Pixel coordinate grounding data:

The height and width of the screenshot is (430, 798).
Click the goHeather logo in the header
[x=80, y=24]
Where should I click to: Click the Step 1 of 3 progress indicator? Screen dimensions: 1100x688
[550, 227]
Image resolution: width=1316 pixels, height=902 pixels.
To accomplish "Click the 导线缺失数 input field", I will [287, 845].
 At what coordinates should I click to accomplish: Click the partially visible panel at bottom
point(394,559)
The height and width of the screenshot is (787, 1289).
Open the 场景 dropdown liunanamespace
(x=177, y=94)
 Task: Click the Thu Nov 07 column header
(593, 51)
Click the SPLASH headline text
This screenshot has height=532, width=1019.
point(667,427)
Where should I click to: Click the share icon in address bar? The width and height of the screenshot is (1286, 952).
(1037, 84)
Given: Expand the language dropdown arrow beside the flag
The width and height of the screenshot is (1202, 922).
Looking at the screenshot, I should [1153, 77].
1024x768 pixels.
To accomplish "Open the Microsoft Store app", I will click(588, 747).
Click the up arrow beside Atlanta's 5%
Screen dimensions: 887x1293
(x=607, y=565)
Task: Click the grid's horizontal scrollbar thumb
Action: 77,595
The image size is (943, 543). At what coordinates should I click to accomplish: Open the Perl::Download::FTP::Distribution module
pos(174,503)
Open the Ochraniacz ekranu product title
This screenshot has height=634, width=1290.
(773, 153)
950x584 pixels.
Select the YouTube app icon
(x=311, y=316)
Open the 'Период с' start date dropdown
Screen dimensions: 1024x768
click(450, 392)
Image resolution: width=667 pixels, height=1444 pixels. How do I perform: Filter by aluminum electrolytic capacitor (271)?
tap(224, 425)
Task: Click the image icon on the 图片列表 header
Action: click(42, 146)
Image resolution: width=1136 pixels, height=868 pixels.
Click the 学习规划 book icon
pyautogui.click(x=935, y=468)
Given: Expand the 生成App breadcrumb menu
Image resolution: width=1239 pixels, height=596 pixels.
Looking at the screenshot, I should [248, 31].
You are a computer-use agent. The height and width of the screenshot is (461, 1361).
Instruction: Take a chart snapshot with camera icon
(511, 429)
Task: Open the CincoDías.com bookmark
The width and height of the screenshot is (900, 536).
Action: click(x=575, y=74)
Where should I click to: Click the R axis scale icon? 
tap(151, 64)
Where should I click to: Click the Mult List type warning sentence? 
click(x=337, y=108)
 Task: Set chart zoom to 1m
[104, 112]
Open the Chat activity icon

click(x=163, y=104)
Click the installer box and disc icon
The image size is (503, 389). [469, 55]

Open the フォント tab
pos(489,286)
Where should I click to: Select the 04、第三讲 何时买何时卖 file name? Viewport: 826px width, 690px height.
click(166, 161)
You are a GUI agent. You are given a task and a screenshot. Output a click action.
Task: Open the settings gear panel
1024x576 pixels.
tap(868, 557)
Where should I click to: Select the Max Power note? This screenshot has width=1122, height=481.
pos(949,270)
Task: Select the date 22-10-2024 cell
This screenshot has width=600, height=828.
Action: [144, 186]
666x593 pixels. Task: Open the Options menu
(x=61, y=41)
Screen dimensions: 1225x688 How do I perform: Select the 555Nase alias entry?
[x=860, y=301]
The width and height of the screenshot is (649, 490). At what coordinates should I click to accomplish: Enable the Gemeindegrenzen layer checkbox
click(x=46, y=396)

◆ INSTRUCTIONS TO FOLLOW
Note every line above where the string "Expand" shows up, and copy those lines.

◆ SOLUTION TO THE PROBLEM
Given: Expand the language dropdown arrow beside the flag
Given: Expand the 生成App breadcrumb menu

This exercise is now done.